*EXCERPT*:
## begin

New deployment advice

We currently have 3 CentOS7/KVM servers and adding 2 more. There are four IBM xSeries servers and two Supermicro, all with SSD storage as JBOD and Linux raid and ranging from 1-2 TB. Each server has 16 to 96 GB of RAM. The four currently in production have all been managed independently via virsh and virt-manager to this point and I was interested in giving OpenNebula a try as we bring the two other IBM servers into production or should I with this relatively small infrastructure?

One of my biggest questions is what’s the best way to setup the Virtual Network(s)? Currently, we have two network subnets managed by the same router. We have three subnets assigned, a small /29 in which the data center connects to our router WAN port with a /26 on one LAN port and /27 on another. Basically, we keep our own network of servers on the /26 and co-locations on the /27. I have never used VLANs but both of our two switches on the network support VLAN. All the IBM servers have 4 interfaces while the Supermicro has two. Please, if anyone has input or knows of any docs or guides related specifically to virtual network setup or VLANs in ONE.

The other question I have is related to storage. I’ve been reading that GlusterFS is no longer recommended. I should use Ceph for distributed storage? Not even sure if I should go to a distributed file system or use LVM datastores on each host. I tried NFS storage ages ago before we migrated to KVM from ESXi and had issues with speed, never tried a distributed file system, our switches are Gigabit. With Ceph, should I change the chunk size to something larger than the default 64K or any other advice or what to look out for? I have this doc for setup of Ceph:

https://www.howtoforge.com/tutorial/how-to-build-a-ceph-cluster-on-centos-7/

My plan at this point is to get the MySQL backend setup and using these docs for deployment:

http://docs.opennebula.org/5.2/deployment/index.html

Thanks for any guidance on these topics!

## end

*WORK TO COMPLETE*:
• 1. Copy word for word the passage of the OpenNebula deployment post that begins with the words containing "The other question" and ends with "on these topics!".
• 2. Pick up the OpenNebula deployment post after its final sentence and carry it on.

*DATA*:
## begin

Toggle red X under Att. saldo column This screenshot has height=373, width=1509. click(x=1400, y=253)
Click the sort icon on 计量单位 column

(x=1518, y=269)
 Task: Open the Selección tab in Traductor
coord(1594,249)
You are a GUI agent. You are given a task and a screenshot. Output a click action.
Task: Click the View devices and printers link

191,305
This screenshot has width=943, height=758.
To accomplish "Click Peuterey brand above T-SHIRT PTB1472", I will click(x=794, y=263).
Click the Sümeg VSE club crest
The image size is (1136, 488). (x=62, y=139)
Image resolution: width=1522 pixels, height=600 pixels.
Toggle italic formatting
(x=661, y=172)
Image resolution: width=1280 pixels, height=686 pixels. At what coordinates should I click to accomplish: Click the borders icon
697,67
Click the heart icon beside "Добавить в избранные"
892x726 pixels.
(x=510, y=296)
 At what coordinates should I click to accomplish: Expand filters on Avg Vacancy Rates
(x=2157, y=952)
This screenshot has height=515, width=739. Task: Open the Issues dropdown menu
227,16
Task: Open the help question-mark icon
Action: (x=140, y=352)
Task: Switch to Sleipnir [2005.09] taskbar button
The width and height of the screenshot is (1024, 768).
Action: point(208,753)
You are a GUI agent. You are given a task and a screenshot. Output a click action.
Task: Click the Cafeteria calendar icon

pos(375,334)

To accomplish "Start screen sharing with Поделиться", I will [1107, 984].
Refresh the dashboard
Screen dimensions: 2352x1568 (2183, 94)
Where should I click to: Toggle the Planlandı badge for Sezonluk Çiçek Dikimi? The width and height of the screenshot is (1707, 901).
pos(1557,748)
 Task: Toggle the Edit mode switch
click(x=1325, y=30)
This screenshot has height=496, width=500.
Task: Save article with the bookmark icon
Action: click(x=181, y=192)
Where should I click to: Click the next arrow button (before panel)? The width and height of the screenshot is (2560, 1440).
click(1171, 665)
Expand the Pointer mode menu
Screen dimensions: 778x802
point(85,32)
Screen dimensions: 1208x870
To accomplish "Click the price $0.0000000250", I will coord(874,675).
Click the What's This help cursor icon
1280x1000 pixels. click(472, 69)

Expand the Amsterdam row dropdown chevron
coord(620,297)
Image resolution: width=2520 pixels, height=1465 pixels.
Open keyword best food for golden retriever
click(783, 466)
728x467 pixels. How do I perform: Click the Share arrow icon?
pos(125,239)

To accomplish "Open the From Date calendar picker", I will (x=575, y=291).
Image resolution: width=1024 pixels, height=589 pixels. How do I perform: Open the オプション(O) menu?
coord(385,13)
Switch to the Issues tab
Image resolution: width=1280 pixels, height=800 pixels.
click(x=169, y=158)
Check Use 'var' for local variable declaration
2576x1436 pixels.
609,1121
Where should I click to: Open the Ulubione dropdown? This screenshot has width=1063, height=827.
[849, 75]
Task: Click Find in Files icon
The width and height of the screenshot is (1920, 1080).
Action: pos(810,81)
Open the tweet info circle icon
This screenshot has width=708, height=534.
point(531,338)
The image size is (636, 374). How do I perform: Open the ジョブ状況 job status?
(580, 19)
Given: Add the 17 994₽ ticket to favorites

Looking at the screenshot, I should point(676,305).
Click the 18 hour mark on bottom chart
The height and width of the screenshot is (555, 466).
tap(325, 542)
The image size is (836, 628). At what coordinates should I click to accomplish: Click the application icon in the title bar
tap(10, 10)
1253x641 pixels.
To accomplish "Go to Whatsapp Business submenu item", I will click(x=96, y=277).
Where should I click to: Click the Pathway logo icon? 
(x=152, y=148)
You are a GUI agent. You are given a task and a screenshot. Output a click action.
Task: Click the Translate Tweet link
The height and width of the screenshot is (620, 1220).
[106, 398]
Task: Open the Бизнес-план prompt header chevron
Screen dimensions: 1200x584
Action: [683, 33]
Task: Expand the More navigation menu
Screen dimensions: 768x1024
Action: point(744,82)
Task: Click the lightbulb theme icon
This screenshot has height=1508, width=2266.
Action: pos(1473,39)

## end

*ANSWERS FOR THE TASKS*:
• 1.
The other question I have is related to storage. I’ve been reading that GlusterFS is no longer recommended. I should use Ceph for distributed storage? Not even sure if I should go to a distributed file system or use LVM datastores on each host. I tried NFS storage ages ago before we migrated to KVM from ESXi and had issues with speed, never tried a distributed file system, our switches are Gigabit. With Ceph, should I change the chunk size to something larger than the default 64K or any other advice or what to look out for? I have this doc for setup of Ceph:

https://www.howtoforge.com/tutorial/how-to-build-a-ceph-cluster-on-centos-7/

My plan at this point is to get the MySQL backend setup and using these docs for deployment:

http://docs.opennebula.org/5.2/deployment/index.html

Thanks for any guidance on these topics!

• 2.
I don’t recommend Ceph unless you can throw a lot of hardware at it. We have a 4 node Ceph cluster attached to our 5 node OpenNebula cluster and after a certain number of VMs we get astronomically high iowait times on the VMs. We’ve played with tuning Ceph six ways from Sunday and just can’t get it to perform well with only 4 nodes and GbE networking. The network is not saturated and I know the hardware for the Ceph nodes is not optimal. With Ceph you are also looking at a non-trivial administrative burden over time.

We’re in the process of moving all our VMs to local storage on the hypervisors.

Yeah, nothing like local storage in my opinion and previous experience trying network storage. Local storage with SSD drives just flies. I have not tried LVM either, just plain old virtual disks on the local file system so far. Is slicing off LVMs for the VMs much better?

Hello!

Have you looked at StorPool? I love it. It blows Ceph out the water.

Thanks!